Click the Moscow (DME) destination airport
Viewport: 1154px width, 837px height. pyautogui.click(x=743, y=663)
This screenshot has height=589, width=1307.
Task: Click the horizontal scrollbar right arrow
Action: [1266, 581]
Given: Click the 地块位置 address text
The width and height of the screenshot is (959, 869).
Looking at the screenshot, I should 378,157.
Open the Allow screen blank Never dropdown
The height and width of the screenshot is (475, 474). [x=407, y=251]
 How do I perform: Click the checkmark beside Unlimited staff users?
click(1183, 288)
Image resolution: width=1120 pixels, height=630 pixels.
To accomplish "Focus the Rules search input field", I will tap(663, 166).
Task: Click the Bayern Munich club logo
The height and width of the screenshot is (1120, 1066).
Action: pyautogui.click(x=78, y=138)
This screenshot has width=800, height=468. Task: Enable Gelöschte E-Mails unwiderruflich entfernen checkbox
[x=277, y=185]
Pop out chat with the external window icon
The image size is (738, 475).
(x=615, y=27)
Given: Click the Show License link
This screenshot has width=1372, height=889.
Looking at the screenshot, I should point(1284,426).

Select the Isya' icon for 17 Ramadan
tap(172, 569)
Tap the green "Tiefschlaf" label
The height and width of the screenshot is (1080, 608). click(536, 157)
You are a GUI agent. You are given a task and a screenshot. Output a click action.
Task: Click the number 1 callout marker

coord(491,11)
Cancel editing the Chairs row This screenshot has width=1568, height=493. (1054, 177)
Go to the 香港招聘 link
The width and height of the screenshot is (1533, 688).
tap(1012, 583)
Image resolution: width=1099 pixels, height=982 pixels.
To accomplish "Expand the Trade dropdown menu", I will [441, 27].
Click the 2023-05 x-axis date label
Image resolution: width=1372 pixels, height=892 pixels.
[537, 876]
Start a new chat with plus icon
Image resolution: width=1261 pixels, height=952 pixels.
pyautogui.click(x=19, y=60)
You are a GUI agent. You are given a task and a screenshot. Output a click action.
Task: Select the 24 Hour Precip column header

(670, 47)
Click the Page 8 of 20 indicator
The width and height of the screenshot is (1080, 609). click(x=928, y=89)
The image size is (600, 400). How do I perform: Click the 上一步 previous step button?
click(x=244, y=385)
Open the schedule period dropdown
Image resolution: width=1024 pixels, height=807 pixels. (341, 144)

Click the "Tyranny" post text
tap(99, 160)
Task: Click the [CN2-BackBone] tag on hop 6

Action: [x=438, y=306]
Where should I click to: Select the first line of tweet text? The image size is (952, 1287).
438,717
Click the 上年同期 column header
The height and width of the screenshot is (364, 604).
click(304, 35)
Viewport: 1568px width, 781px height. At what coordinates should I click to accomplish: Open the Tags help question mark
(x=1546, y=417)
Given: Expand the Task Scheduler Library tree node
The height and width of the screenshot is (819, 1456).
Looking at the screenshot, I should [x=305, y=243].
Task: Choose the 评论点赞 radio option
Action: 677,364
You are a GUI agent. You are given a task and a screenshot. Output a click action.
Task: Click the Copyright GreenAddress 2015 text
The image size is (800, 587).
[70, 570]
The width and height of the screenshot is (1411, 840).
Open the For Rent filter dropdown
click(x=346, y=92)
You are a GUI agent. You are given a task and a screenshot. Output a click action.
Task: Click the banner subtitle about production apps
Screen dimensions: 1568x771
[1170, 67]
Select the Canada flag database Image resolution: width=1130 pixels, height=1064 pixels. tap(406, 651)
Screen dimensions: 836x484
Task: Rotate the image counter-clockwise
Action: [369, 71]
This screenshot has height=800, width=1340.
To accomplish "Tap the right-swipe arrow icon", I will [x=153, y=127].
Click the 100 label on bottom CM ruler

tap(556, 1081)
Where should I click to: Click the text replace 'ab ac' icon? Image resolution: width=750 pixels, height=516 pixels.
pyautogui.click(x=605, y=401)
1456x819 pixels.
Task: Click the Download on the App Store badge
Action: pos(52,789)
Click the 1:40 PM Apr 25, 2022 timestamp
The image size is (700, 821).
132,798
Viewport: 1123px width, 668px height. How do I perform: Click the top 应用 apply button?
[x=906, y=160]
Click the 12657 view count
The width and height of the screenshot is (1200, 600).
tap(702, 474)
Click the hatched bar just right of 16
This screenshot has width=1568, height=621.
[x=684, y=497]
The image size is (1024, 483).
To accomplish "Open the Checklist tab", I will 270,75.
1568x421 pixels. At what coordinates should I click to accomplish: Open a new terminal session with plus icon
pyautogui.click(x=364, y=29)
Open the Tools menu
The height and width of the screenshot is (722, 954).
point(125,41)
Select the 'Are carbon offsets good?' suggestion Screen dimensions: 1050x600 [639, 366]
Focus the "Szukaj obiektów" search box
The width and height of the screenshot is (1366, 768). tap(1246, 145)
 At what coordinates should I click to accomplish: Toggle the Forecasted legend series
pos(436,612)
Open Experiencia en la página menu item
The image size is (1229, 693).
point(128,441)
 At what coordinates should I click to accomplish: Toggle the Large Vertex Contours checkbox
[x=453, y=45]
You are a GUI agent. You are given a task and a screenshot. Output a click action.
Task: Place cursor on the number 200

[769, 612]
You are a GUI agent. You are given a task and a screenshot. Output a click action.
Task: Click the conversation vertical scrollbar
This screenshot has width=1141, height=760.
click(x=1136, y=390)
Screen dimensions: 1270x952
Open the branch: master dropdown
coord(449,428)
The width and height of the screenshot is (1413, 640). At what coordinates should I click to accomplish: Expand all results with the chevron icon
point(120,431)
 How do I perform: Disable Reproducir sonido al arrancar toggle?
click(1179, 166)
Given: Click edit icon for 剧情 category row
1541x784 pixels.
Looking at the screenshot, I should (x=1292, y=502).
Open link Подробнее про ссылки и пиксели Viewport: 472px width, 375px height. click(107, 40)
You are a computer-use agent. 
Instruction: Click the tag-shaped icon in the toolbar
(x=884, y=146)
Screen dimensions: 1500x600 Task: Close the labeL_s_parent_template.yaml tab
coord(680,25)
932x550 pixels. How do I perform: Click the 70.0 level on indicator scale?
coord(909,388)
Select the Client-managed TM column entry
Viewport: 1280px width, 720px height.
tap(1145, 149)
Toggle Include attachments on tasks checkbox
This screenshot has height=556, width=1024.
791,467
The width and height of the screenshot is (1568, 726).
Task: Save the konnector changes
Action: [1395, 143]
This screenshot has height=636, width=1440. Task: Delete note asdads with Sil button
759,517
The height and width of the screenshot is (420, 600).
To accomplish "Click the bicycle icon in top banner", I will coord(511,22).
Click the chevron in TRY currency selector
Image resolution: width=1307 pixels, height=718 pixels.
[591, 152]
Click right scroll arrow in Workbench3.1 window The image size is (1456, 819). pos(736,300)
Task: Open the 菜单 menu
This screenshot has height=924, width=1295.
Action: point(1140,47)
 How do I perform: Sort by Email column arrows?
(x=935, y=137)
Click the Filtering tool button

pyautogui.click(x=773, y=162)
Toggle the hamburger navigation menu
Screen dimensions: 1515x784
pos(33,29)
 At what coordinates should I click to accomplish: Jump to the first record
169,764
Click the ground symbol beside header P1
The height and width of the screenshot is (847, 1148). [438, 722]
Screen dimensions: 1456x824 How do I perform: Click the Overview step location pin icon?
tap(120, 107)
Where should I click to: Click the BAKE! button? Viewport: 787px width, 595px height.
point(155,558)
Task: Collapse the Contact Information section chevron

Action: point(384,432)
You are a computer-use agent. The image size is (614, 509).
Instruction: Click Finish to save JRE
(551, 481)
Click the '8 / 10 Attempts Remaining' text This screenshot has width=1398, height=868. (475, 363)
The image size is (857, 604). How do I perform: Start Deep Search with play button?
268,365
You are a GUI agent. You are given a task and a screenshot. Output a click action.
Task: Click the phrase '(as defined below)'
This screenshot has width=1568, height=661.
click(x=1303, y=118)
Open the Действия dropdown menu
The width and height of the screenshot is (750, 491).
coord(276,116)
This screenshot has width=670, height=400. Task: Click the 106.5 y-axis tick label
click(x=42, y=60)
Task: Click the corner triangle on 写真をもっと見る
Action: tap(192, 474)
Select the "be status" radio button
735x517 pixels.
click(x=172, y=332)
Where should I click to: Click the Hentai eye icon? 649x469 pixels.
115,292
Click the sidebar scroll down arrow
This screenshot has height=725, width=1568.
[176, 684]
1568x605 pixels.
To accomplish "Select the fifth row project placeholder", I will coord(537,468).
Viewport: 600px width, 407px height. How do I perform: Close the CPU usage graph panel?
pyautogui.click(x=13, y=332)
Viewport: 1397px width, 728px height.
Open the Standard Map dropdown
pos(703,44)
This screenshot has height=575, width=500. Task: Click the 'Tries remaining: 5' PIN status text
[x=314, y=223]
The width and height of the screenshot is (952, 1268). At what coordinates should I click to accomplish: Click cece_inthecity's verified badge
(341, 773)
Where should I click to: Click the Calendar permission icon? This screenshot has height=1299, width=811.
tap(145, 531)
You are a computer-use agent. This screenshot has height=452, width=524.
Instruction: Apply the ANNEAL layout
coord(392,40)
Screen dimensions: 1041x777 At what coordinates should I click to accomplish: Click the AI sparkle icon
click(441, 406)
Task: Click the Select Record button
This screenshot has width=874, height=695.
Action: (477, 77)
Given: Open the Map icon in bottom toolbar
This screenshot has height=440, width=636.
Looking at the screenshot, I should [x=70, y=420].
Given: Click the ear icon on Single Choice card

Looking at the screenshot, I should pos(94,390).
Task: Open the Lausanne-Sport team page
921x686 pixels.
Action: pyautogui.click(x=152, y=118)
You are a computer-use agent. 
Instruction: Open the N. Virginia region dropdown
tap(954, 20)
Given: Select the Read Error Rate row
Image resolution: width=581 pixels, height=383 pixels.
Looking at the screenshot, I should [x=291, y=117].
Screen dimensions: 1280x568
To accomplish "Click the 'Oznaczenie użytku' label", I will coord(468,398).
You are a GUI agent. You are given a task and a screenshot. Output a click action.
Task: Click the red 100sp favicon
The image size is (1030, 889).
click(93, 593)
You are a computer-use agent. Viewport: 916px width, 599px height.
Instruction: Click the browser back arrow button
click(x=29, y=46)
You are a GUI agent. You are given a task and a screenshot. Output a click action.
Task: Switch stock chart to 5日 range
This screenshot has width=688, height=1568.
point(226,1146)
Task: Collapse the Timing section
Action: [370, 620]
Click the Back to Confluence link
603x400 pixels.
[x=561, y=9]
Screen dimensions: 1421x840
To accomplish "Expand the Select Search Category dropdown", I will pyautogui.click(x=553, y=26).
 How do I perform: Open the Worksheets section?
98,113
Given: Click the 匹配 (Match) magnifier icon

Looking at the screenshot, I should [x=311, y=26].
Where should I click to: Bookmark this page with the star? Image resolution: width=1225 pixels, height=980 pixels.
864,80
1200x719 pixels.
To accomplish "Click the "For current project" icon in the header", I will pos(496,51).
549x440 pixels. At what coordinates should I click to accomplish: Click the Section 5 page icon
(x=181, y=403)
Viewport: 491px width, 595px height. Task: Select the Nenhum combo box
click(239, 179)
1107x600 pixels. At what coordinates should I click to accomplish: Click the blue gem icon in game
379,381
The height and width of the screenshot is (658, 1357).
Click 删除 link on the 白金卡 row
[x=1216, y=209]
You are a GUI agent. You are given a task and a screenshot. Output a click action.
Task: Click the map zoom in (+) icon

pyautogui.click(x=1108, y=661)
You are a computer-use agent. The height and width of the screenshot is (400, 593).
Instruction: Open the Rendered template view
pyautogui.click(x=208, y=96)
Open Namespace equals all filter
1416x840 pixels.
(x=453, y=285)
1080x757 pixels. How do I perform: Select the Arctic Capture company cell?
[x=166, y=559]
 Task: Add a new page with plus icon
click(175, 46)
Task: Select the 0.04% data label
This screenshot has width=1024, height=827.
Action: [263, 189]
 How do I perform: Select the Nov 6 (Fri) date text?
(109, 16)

> Problem
Turn the material, from its first line through the line that contains "tap(172, 569)", into a Markdown table with the columns Row and Line. Number each line in Row and skip the blank lines.

> Result below
| Row | Line |
|---|---|
| 1 | Click the Moscow (DME) destination airport |
| 2 | Viewport: 1154px width, 837px height. pyautogui.click(x=743, y=663) |
| 3 | This screenshot has height=589, width=1307. |
| 4 | Task: Click the horizontal scrollbar right arrow |
| 5 | Action: [1266, 581] |
| 6 | Given: Click the 地块位置 address text |
| 7 | The width and height of the screenshot is (959, 869). |
| 8 | Looking at the screenshot, I should 378,157. |
| 9 | Open the Allow screen blank Never dropdown |
| 10 | The height and width of the screenshot is (475, 474). [x=407, y=251] |
| 11 |  How do I perform: Click the checkmark beside Unlimited staff users? |
| 12 | click(1183, 288) |
| 13 | Image resolution: width=1120 pixels, height=630 pixels. |
| 14 | To accomplish "Focus the Rules search input field", I will tap(663, 166). |
| 15 | Task: Click the Bayern Munich club logo |
| 16 | The height and width of the screenshot is (1120, 1066). |
| 17 | Action: pyautogui.click(x=78, y=138) |
| 18 | This screenshot has width=800, height=468. Task: Enable Gelöschte E-Mails unwiderruflich entfernen checkbox |
| 19 | [x=277, y=185] |
| 20 | Pop out chat with the external window icon |
| 21 | The image size is (738, 475). |
| 22 | (x=615, y=27) |
| 23 | Given: Click the Show License link |
| 24 | This screenshot has width=1372, height=889. |
| 25 | Looking at the screenshot, I should point(1284,426). |
| 26 | Select the Isya' icon for 17 Ramadan |
| 27 | tap(172, 569) |